== Work required ==
Look in the listing below for the line that has "You are a GUI", then return it and each following line up to and including the one with "Open the J.K.", exactly and without pictures.

== Listed records ==
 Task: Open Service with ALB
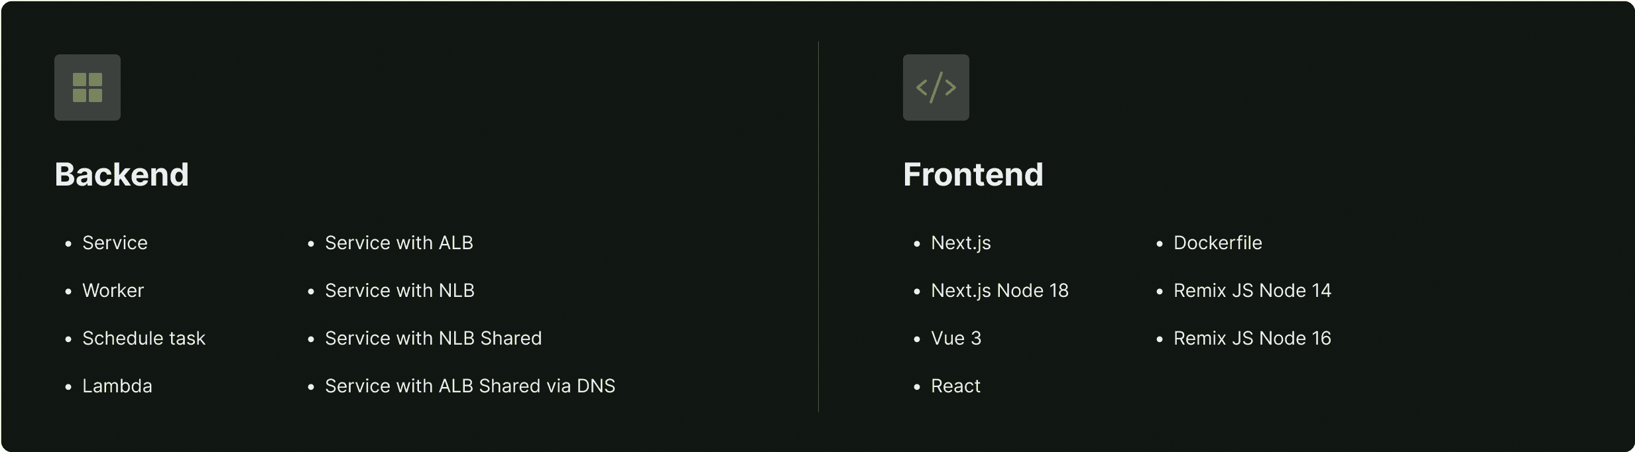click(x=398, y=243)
...
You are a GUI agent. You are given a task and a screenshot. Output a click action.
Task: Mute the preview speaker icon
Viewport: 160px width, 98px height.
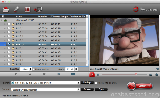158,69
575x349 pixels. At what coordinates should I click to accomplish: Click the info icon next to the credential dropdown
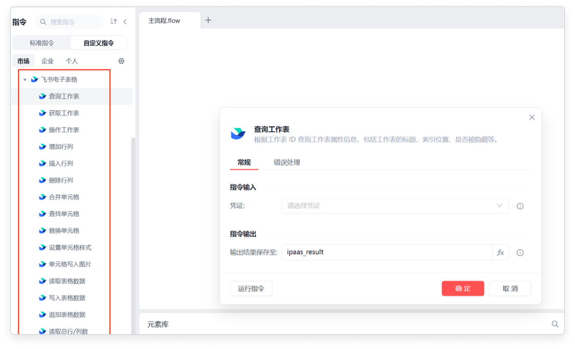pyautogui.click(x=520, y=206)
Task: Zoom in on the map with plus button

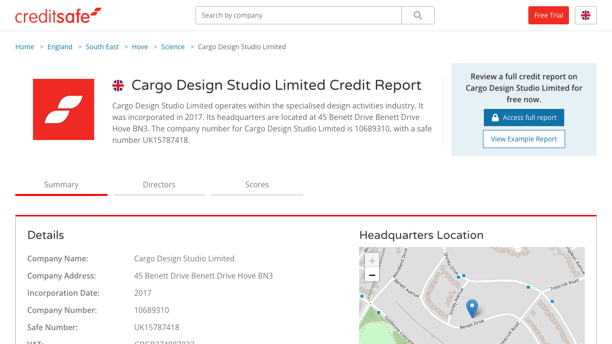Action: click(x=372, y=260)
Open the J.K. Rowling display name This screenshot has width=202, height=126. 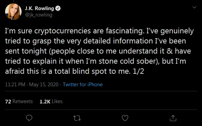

== Task answer ==
You are a GUI agent. You are given a task and a screenshot. Output a click action.
Task: Mute the preview speaker icon
Viewport: 160px width, 98px height.
158,69
575x349 pixels. At what coordinates should I click to accomplish: Click the info icon next to the credential dropdown
pyautogui.click(x=520, y=206)
Task: Zoom in on the map with plus button

Action: click(x=372, y=260)
Open the J.K. Rowling display name This screenshot has width=202, height=126. 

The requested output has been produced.